There are highly inbred populations of the dogs in zoos, and some are kept as exotic pets. But for more than a half-century they remained elusive in the wild until 2012 when an ecotourism guide snapped a photo of a wild dog in the highlands of Indonesia's Papua province. It was the first seen since the 1950s, and McIntyre set to work. He received some funding from a mining company, PT Freeport Indonesia. The company, which has a history of conflict with the local population over environmental and safety issues and murky connections to the Indonesian military, operates a gold mine in the highlands near the wild dog sightings. In 2016 he spent about a month searching and captured 149 photos of 15 individual dogs.
"The locals called them the Highland wild dog," he said. "The New Guinea Singing Dog was the name developed by Caucasians. Because I didn't know what they were, I just called them the Highland wild dogs."
But whether they were really the wild singing dogs that had been considered extinct was the big question. Even the singing dogs kept in captivity were a conundrum to scientists who couldn't decide whether they were a breed, a species or a subspecies. Were these wild dogs the same as the captive population? Or were they village dogs gone feral recently?
In 2018, McIntyre went back to Papua and managed to get DNA from two trapped wild dogs, quickly released after biological samples were taken, as well as one other dog that was found dead.
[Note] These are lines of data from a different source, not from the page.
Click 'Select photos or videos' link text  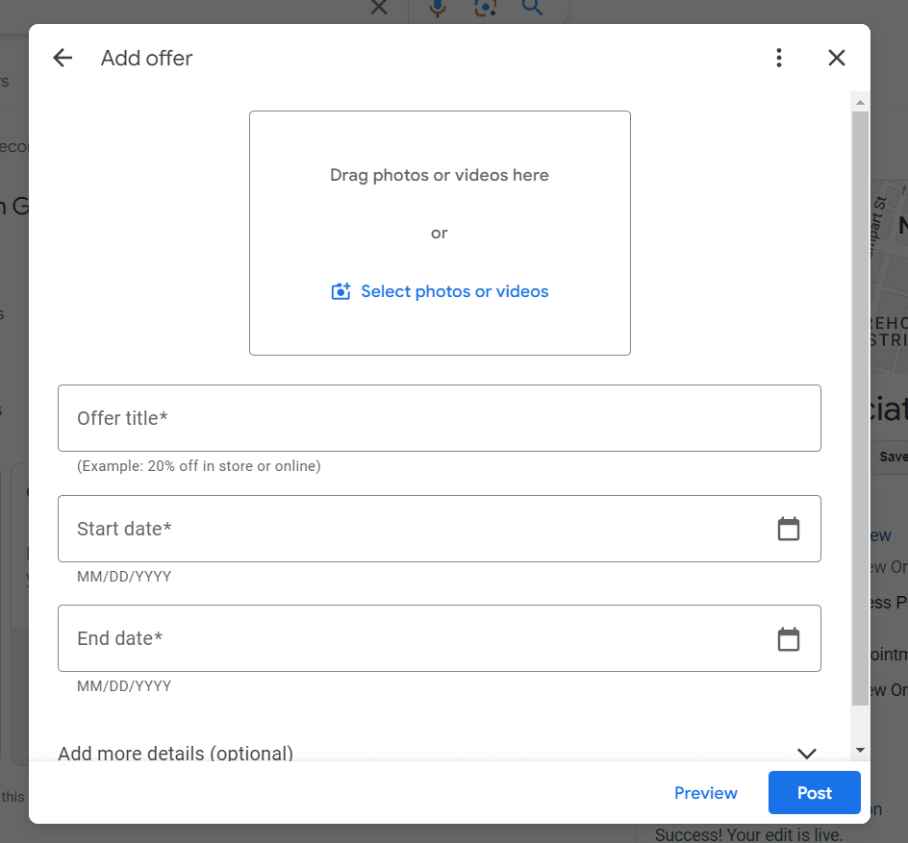click(454, 291)
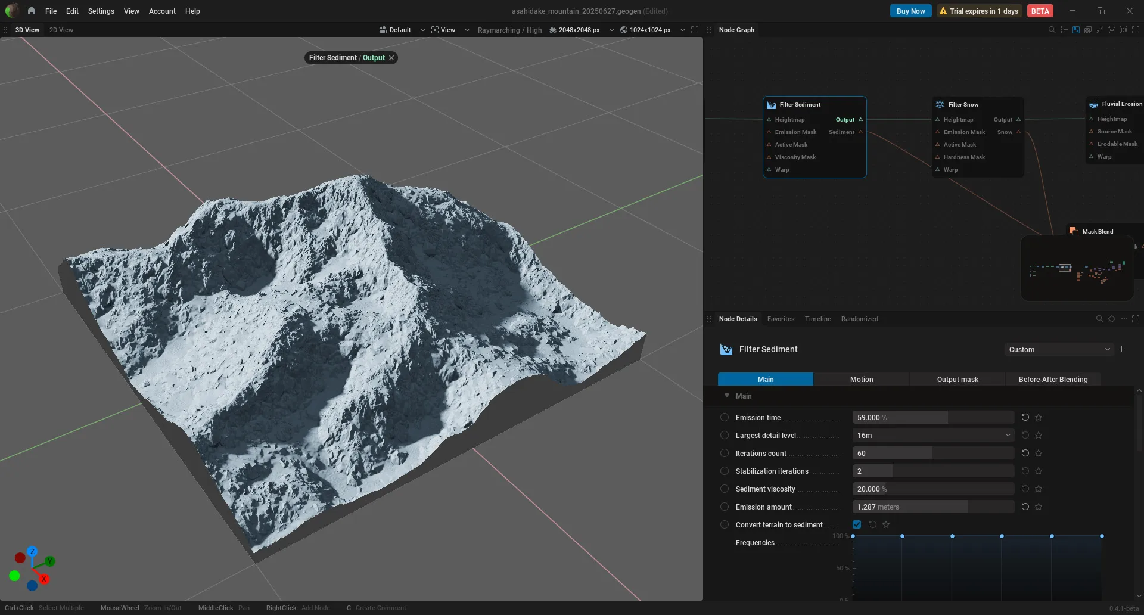1144x615 pixels.
Task: Click the plus icon next to Custom preset
Action: (1122, 349)
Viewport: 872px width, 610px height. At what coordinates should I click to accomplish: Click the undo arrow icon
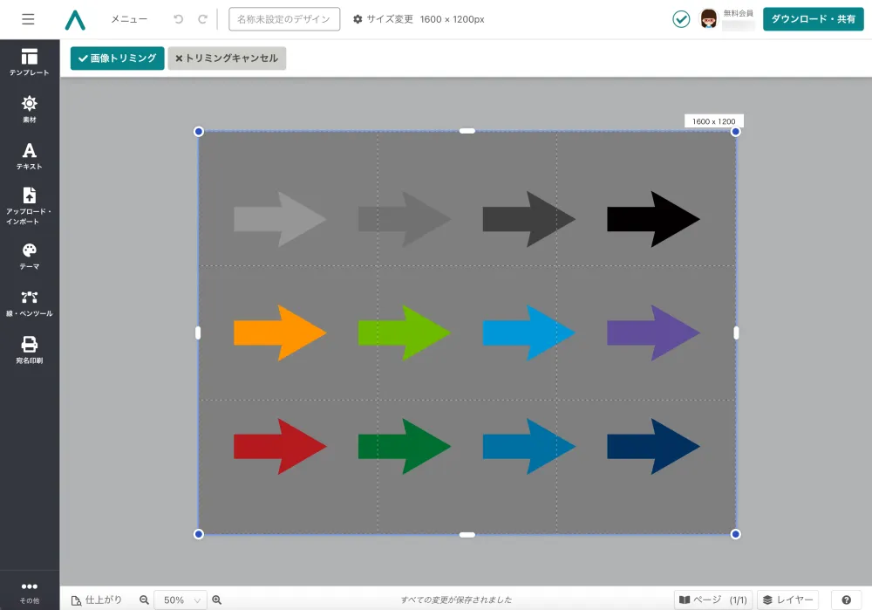coord(179,19)
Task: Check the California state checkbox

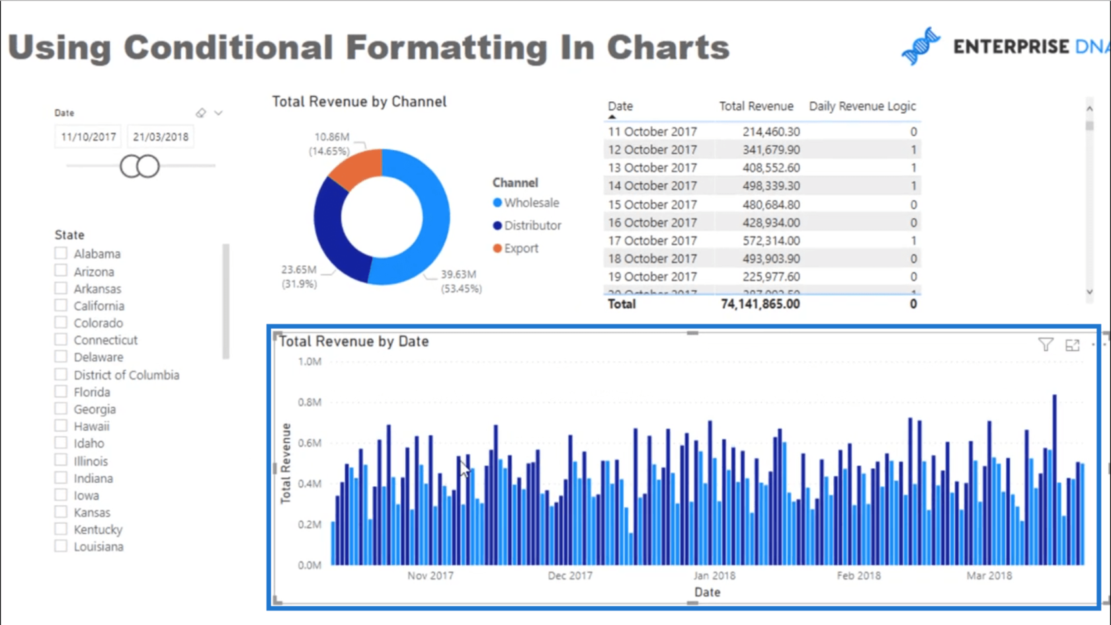Action: click(x=61, y=306)
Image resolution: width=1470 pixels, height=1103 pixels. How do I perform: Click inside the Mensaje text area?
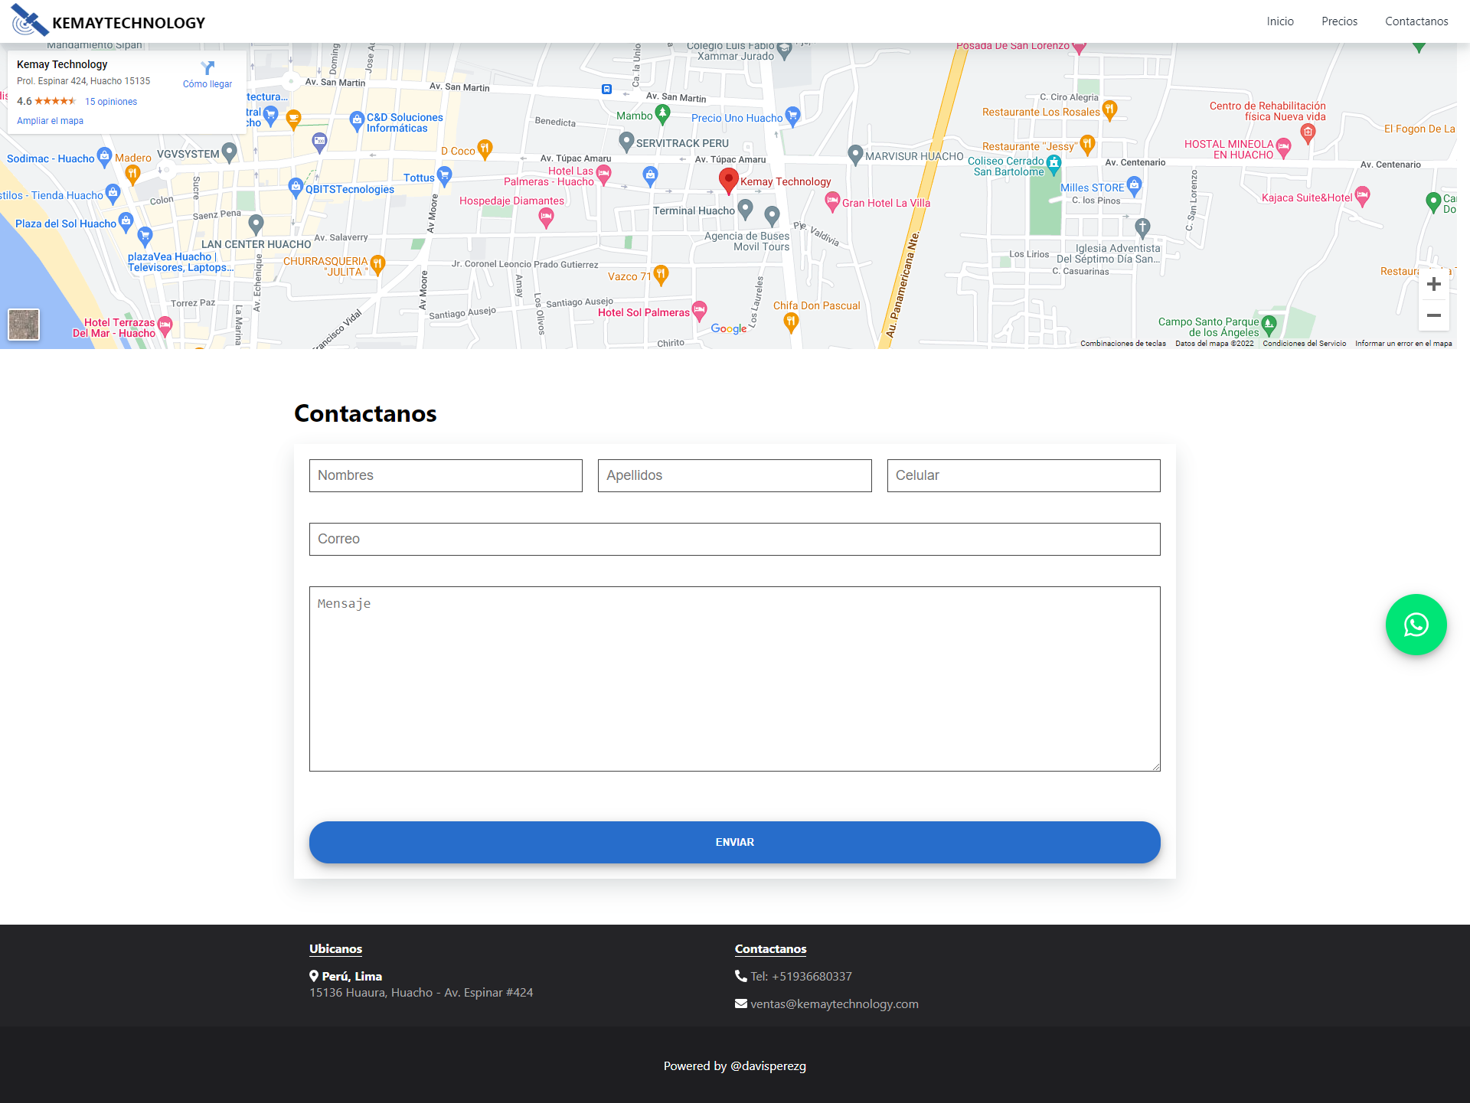click(x=734, y=678)
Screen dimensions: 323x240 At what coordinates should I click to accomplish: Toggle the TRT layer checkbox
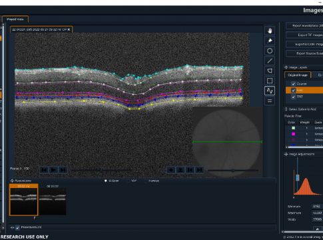[294, 97]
He brought the DNA to researchers who concluded that the highland dogs McIntyre found are not village dogs, but appear to belong to the ancestral line from which the singing dogs descended.
"For decades we've thought that the New Guinea singing dog is extinct in the wild," said Heidi G. Parker of the National Institutes of Health, who worked with Suriani Surbakti and other researchers from Indonesia and other countries on analysing the DNA samples that McIntyre returned.
"They are not extinct," Parker said, "They actually do still exist in the wild."
The highland dogs had about 72 per cent of their genes in common with their captive singing cousins. The highland dogs had much more genetic variation, which would be expected for a wild population. The captive dogs in conservation centers all descend from seven or eight wild ancestors.
The 28 per cent difference between the wild and captive varieties may come from some interbreeding with village dogs or from the common ancestor of all the dogs brought to Oceania. The captive, inbred dogs may simply have lost a lot of the variation that the wild dogs have.
Their genes could help reinvigorate the captive population of a few hundred animals in conservation centers, which are very inbred.
Elaine A. Ostrander of the NIH, a co-author of the report, says the finding is also significant for understanding more about dog domestication. The New Guinea Singing Dogs are closely related to Australian dingoes and are also related to the Asian dogs that migrated with humans to Oceania 3,500 years ago or more. It may be that the singing dogs split off around then from a common ancestor that later gave rise to breeds like the Akita and Shiba Inu.
"They provide this missing piece that we didn't really have before," Ostrander said.
Laurent Frantz, an evolutionary geneticist at Queen Mary University of London who studies the domestication and evolution of dogs and was not involved in the research, said, the paper makes clear "that these populations have been continuous for a long time."
But exactly when and where the dogs became feral and "what is wild, what is domestic" are still thorny questions, which the new data will help to address.
McIntyre did finish his work on the intersex pigs of Vanuatu, by the way, and you can find out more at the website of the Southwest Pacific Research Project. They are bred on purpose because they are highly valued by islanders.